Se acercaron tanto a él que hoy algunos viven y trabajan a su lado e incluso lo consideran un padre. “Se ha creado una especie de leyenda de que los pelaos que van a mi casa salen mejor de lo que llegaron. Cuando los muchachos se sienten aplastados por la sociedad o asustados, acuden a mí. Van llegando y se van quedando, poco a poco, hasta que ya no salen”. Tan buen maestro es que ya ha criado a casi 50 niños de la zona. 

Camilo y sus muchachos pasan el día cuidando sus gallos de pelea, sembrando la tierra y jugando con los perros, gatos y micos que viven con ellos. Pero la presencia de militares antiguerrilla, que hacen operativos en las veredas vecinas y acampan frente a su casa, llena el ambiente de tensión.

“Es peligroso decirlo, pero la verdad es que mientras no había coca en Guapi, no había problemas”, explica Camilo, y agrega que todo sucedió porque fumigaron los cultivos de Nariño y los campesinos se desplazaron hasta Guapi y sus alrededores, y ahí siguieron cultivando. 

“Entonces entró la coca, entraron los mafiosos sin cultura y comenzó a verse ese sabor maluco de la Colombia coquera. Ya no se oye la música negra, sino esas canciones con letras espantosas y violentas –dice–. Ese negocio daña la región, y mucho más en Guapi, donde la gente no estaba acostumbrada al miedo. Ahora se les ha metido al fondo del corazón”. 

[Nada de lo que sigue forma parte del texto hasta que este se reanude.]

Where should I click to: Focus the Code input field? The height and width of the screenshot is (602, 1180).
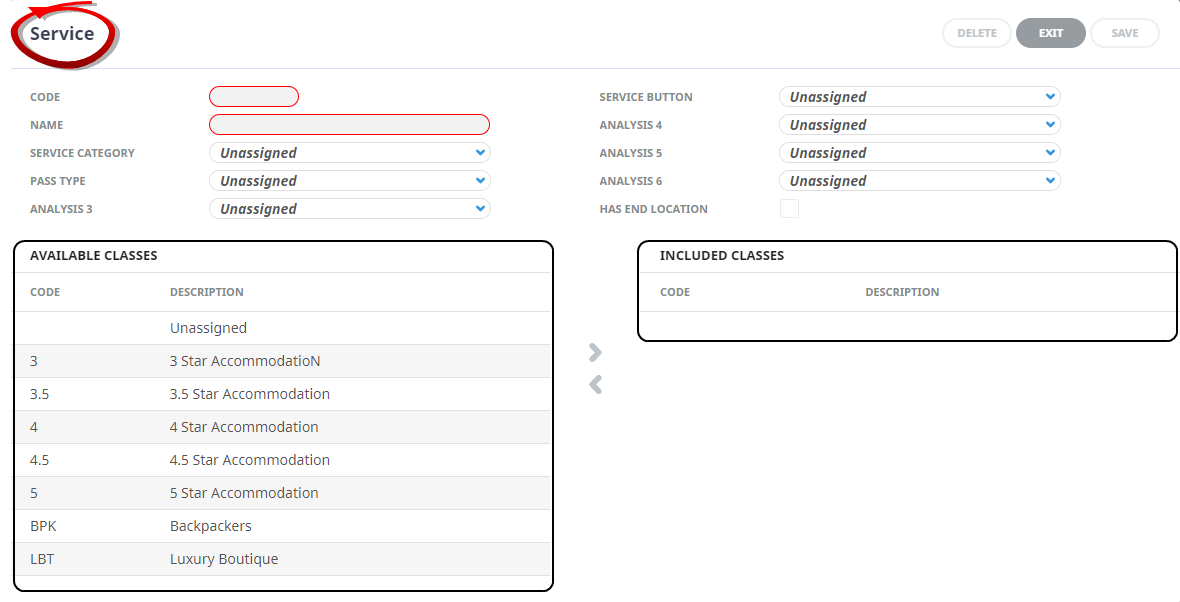click(254, 97)
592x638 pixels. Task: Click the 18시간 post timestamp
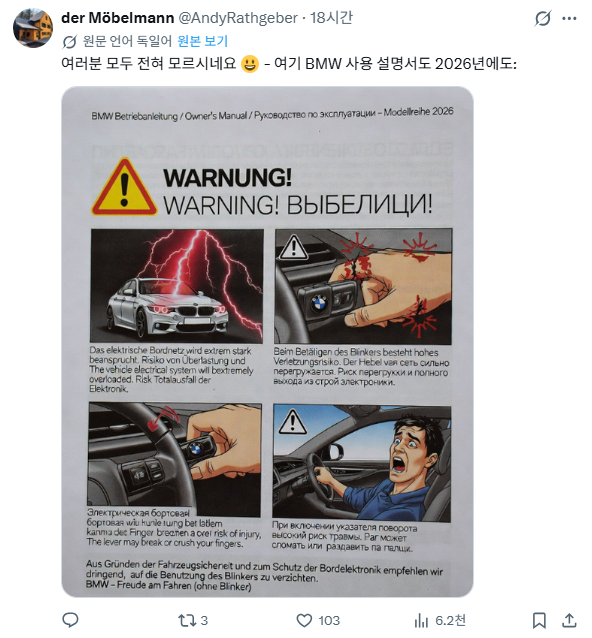click(x=331, y=18)
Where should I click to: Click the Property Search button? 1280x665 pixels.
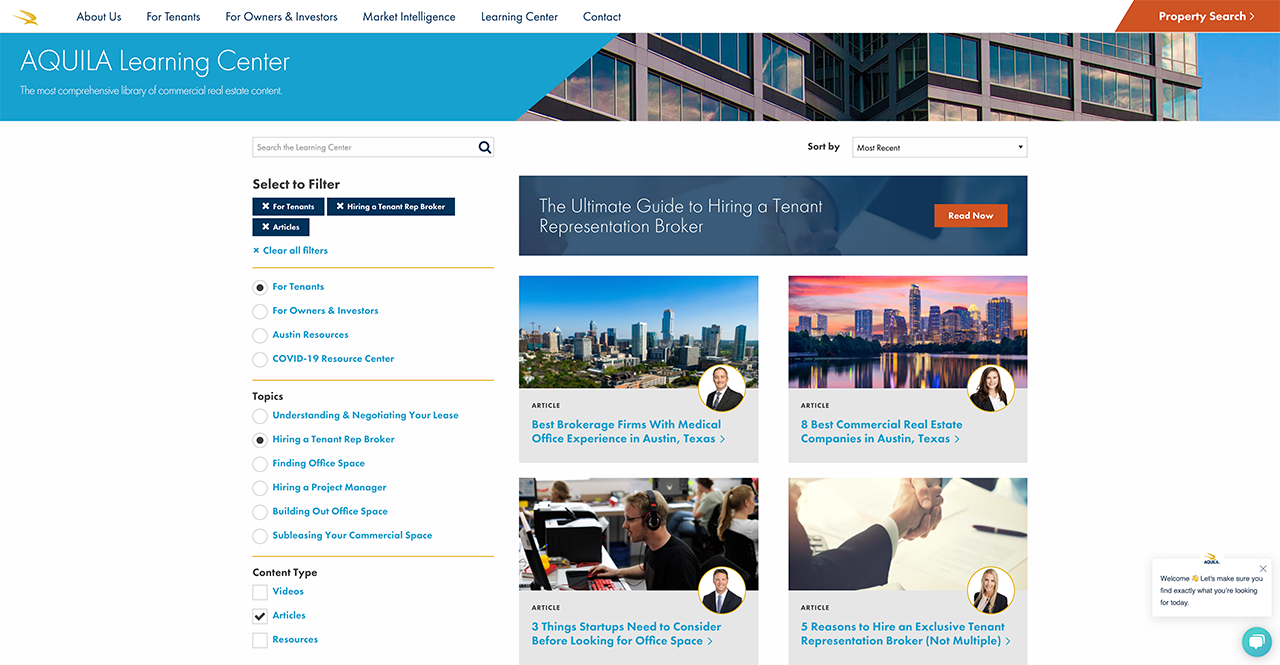click(1205, 17)
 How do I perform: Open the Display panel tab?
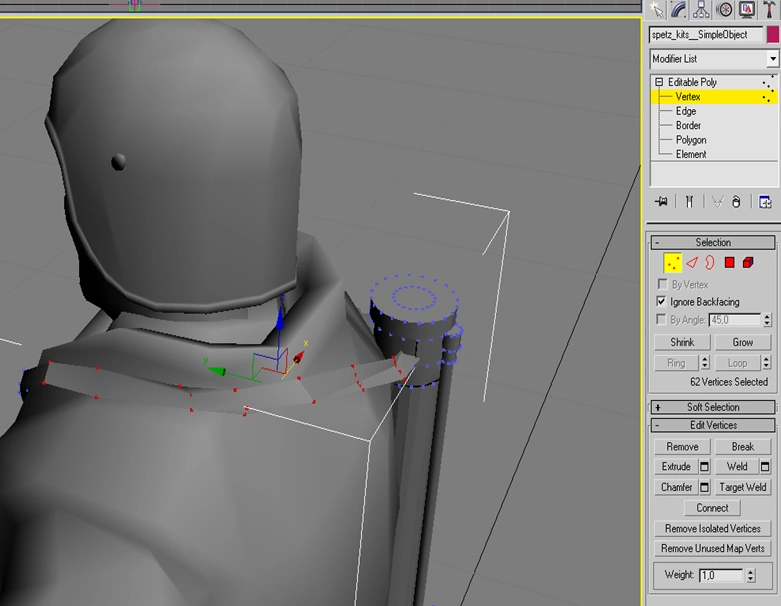746,9
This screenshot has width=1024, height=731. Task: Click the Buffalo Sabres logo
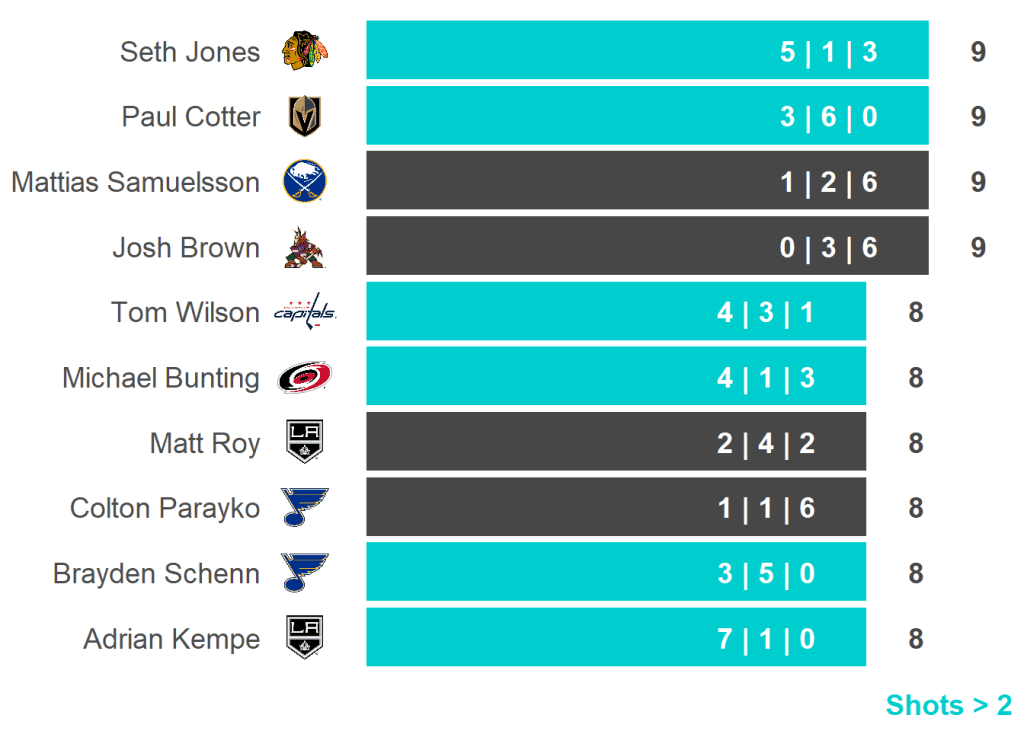304,182
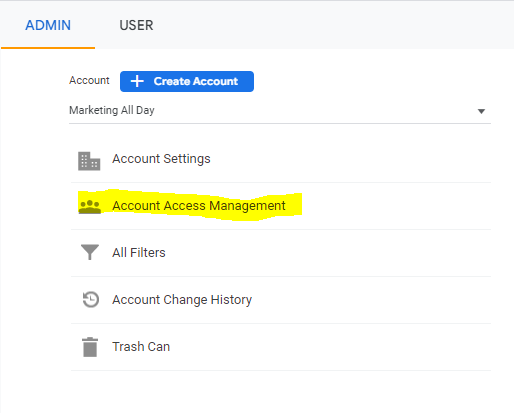Open the highlighted Account Access Management link
This screenshot has height=413, width=514.
[199, 206]
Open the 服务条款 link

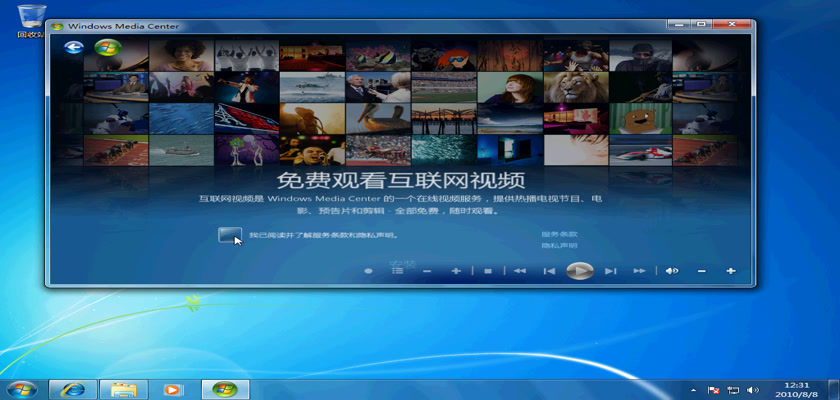click(558, 234)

Patricia Ayala cuenta que la presencia militar se hizo más fuerte cuando estaban por terminar el rodaje, que duró un año. “El día en que el Ejército intervino llegó una información de que podía haber una célula del ELN que se había interesado en el equipo de grabación”, recuerda. Los militares les dijeron que debían irse, porque era un zona muy peligrosa. 

“Les hicimos caso, salimos de la vereda pero igual rodamos dos días más. Si el rodaje se hubiera demorado más, habríamos tenido que parar, porque al poco tiempo las noticias de la zona eran muy angustiantes”, dice la directora.

Ese santuario pacífico que Camilo encontró en Guapi hace 37 años se reduce cada vez más. “Ni en mi casa ni en las de mis vecinos hay violencia. Todavía nos queda eso. Pero yo sé que tarde o temprano, como un papel que comienza a encogerse cuando se moja, se nos meterán los problemas”, dice Camilo. Aunque no pareciera, su actitud es incluso optimista, pues ya ha habido bombardeos tan cerca de su casa que los árboles de su jardín volaron en pedazos. 

Aún así, no piensa irse de Guapi. Su vida está en la vereda y sus nexos con Popayán, después de la muerte de su madre, cada vez son menos. Además, aunque los jóvenes que vivían con él durante el rodaje del documental sí se fueron del pueblo, ahora tiene a dos niños nuevos a su cargo. “Siempre habrá un muchacho, no me puedo ir”, dice Don Ca.